Although the album kicks hard, the first single to be realised over here is the sweetly romantic ‘In Liverpool’, which Vega admits is strongly reminiscent of ‘60s girl-group pop. she has already been criticised for singing about the town when she’s not from there, but the song is a simple splice of nostalgia for an old boyfriend and a place she’s loved since she first heard The Beatles. “I had an argument with someone who was saying how dare I go into Liverpool and write about it. But it’s obviously written from an outsider’s perspective. It’s not like I’m Bono singing about Spanish Harlem! This guy was saying ‘Oh, so there’s avenues in Liverpool are there?’ I looked it up and it was like, ‘Okay, so you don’t call big fat streets fucking “avenues”, so sue me, write me a letter, fuck you!’.”

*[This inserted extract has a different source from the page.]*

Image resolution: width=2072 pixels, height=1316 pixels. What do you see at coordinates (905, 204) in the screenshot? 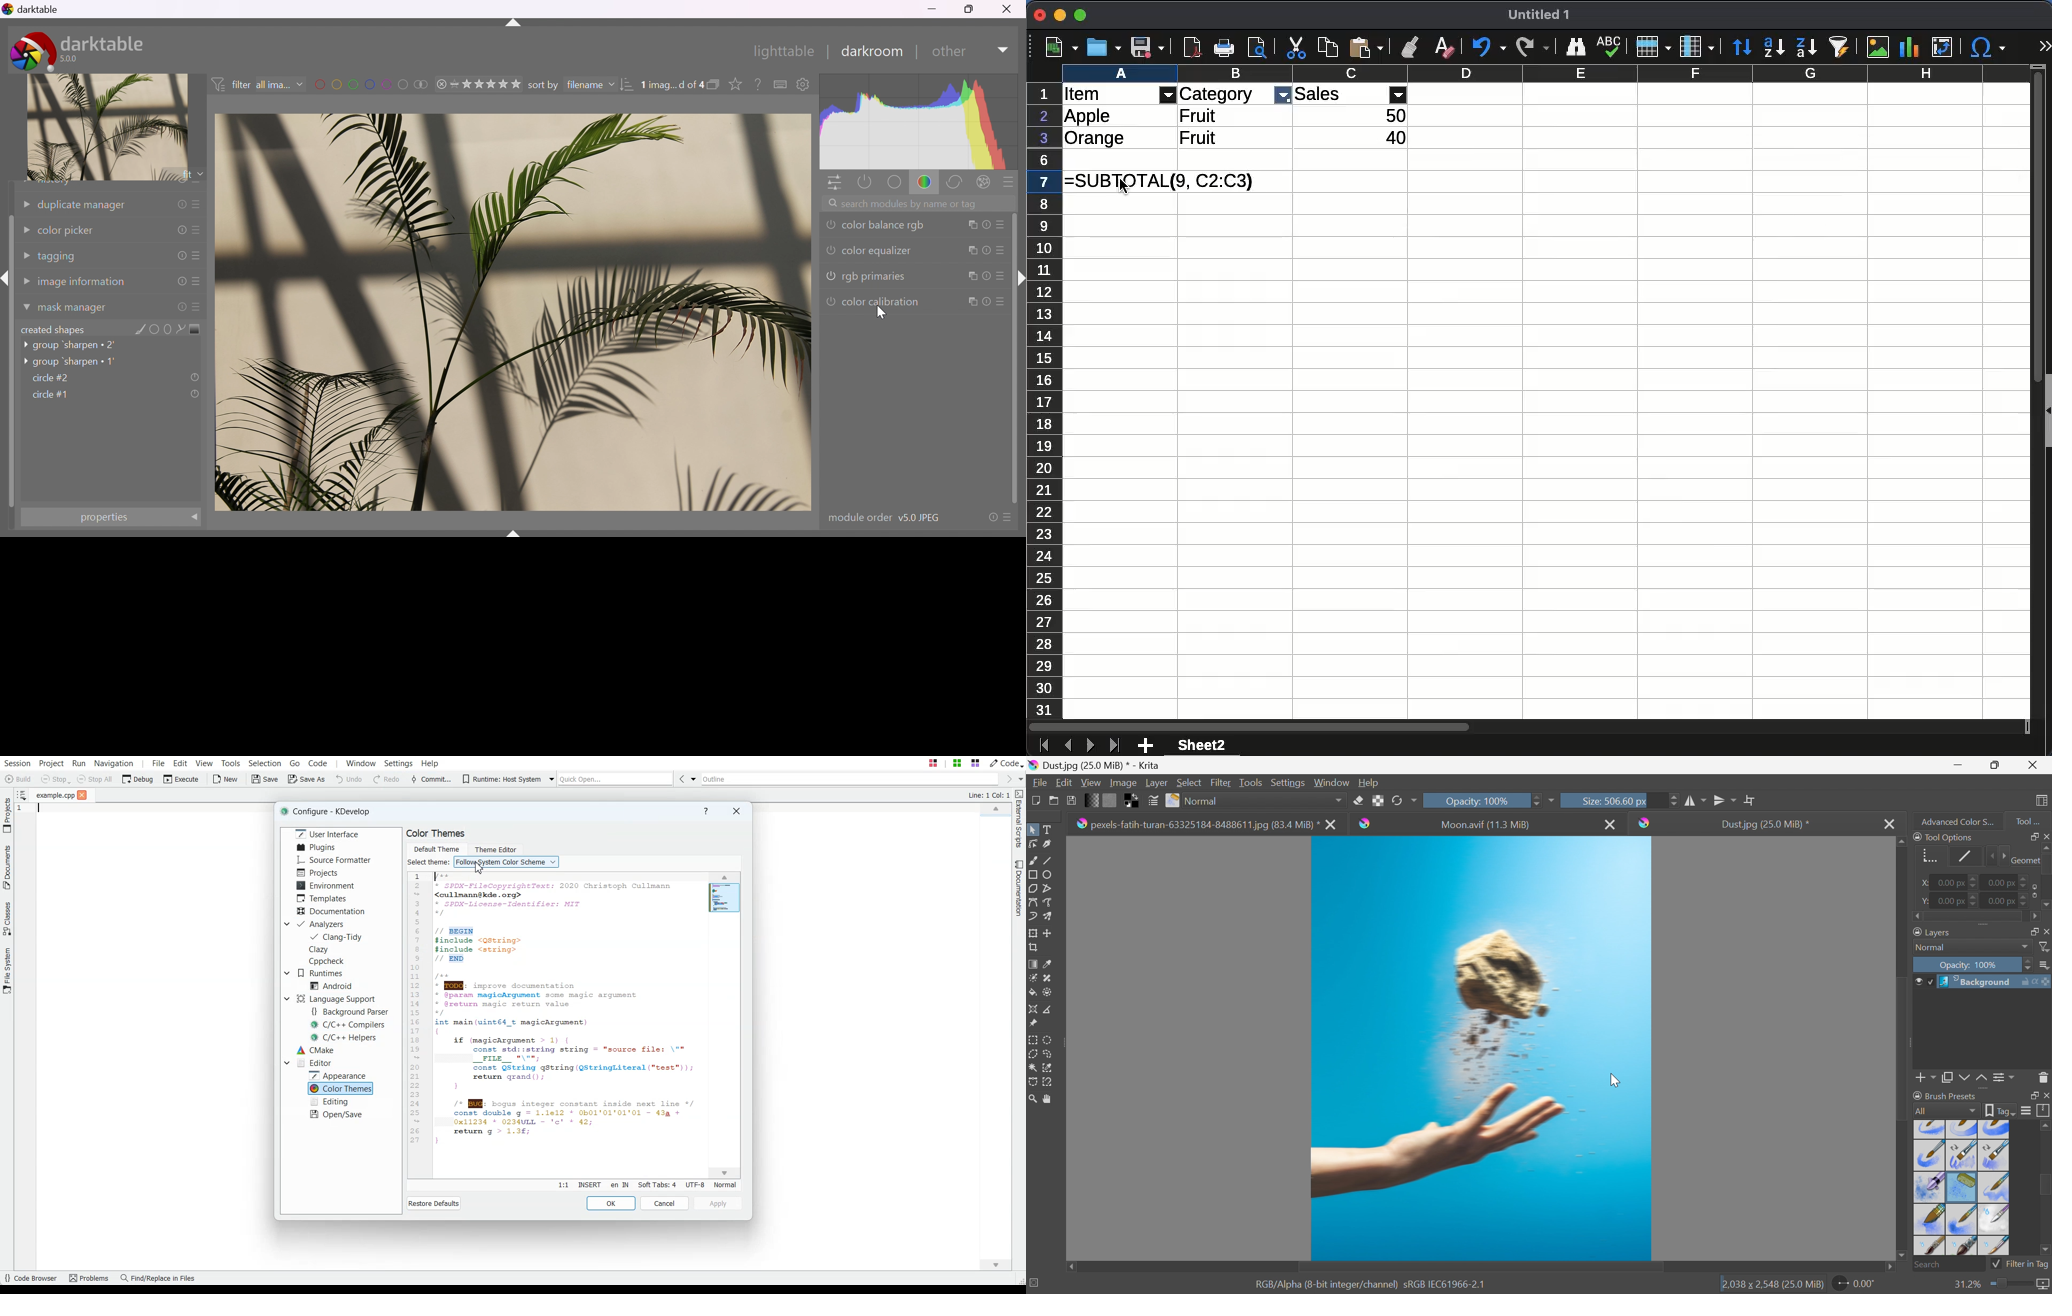
I see `search modules by name or tag` at bounding box center [905, 204].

Posing for shots on the roof of her manager’s office, Vega says she enjoys living in New York, despite and probably because of the shit. She’s thinking of maybe moving soon, perhaps even to London. In the meantime she awaits the reaction to 99.9F, although chart success comes second to personal satisfaction: “My career is not worth my life! That’s not fair! But I like to keep dragging the darker things out and flinging them in people’s faces,” she laughs (again). “It’s fun for me to do that, ha ha ha.”